"The thing that kicked this off yesterday was the producer
prices coming in elevated. It means one or two things. Companies
are going to pass the costs on to consumers, causing more
inflation, or absorb these higher costs, which would result in
lower profitability. Either way it's not good," said Cruz.
And while the Fed can potentially influence inflation
domestically higher export prices points to things the U.S.
central bank has less ability to control.
"That shows that global demand is coming back on line. That
might make it a little bit more difficult to bring inflation
down," Cruz said.
Traders have raised their bets on how far they see the Fed hiking in recent sessions, and are now pricing in a peak at around 5.3% in September. The Dow Jones Industrial Average fell 71.71 points, or 0.21%, to 33,625.14, the S&P 500 lost 36.37 points, or 0.89%, to 4,054.04 and the Nasdaq Composite dropped 157.65 points, or 1.33%, to 11,698.18. The pan-European STOXX 600 index lost 0.23% and MSCI's gauge of stocks across the globe shed 0.81%. Emerging market stocks lost 1.10%.
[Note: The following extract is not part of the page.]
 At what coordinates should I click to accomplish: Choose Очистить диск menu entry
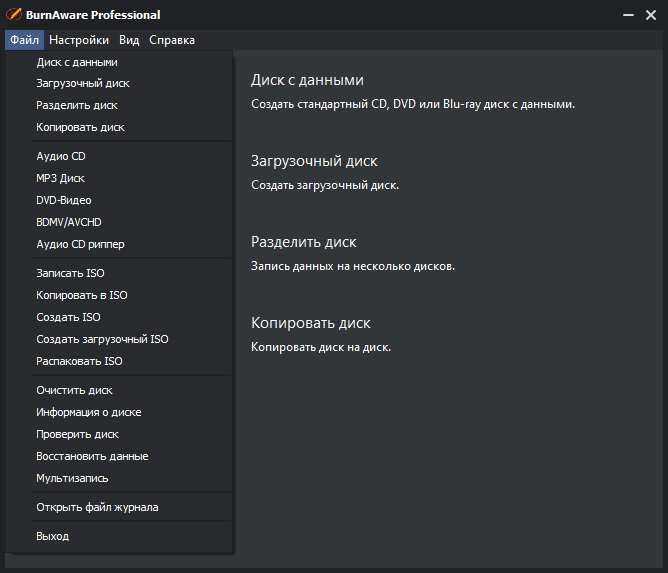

In U.S. Treasuries, with the market placing more bets on the Fed keeping rates higher for longer, yields on 10-year notes touched their highest level since early November at 3.929%. Benchmark 10-year notes were recently up 1.6 basis points to 3.859%, from 3.843% late on Thursday. The 30-year bond was last up 1.7 basis points to yield 3.9207%, from 3.904%. The 2-year note was last was up 1.9 basis points to yield 4.6383%, from 4.619%. While it since pared gains, the dollar hit a six-week high against a basket of currencies on Friday as traders ramp up bets for Fed rate hikes. The dollar index was recently up 0.048%, with the euro down 0.07% to $1.0661. The Japanese yen weakened 0.29% versus the greenback at 134.35 per dollar, while Sterling was last trading at $1.1993, flat on the day. Oil futures fell sharply on Friday and was on course for a weekly decline, pressured by concerns of more U.S. Federal Reserve interest rate hikes that could weigh on demand, and signs of ample supply. U.S. crude recently fell 2.89% to $76.22 per barrel and Brent was at $82.99, down 2.53% on the day. Spot gold added 0.1% to $1,838.85 an ounce. U.S. gold futures fell 0.83% to $1,826.80 an ounce.
<^^^^^^^^^^^^^^^^^^^^^^^^^^^^^^^^^^^^^^^^^^^^^^^^^^^^^^^^^^^ World FX rates YTD Global asset performance Asian stock markets ^^^^^^^^^^^^^^^^^^^^^^^^^^^^^^^^^^^^^^^^^^^^^^^^^^^^^^^^^^^> (Reporting by Sinéad Carew in New York, Nell Mackenzie in London; Editing by Yoruk Bahceli, Hugh Lawson and Sharon Singleton)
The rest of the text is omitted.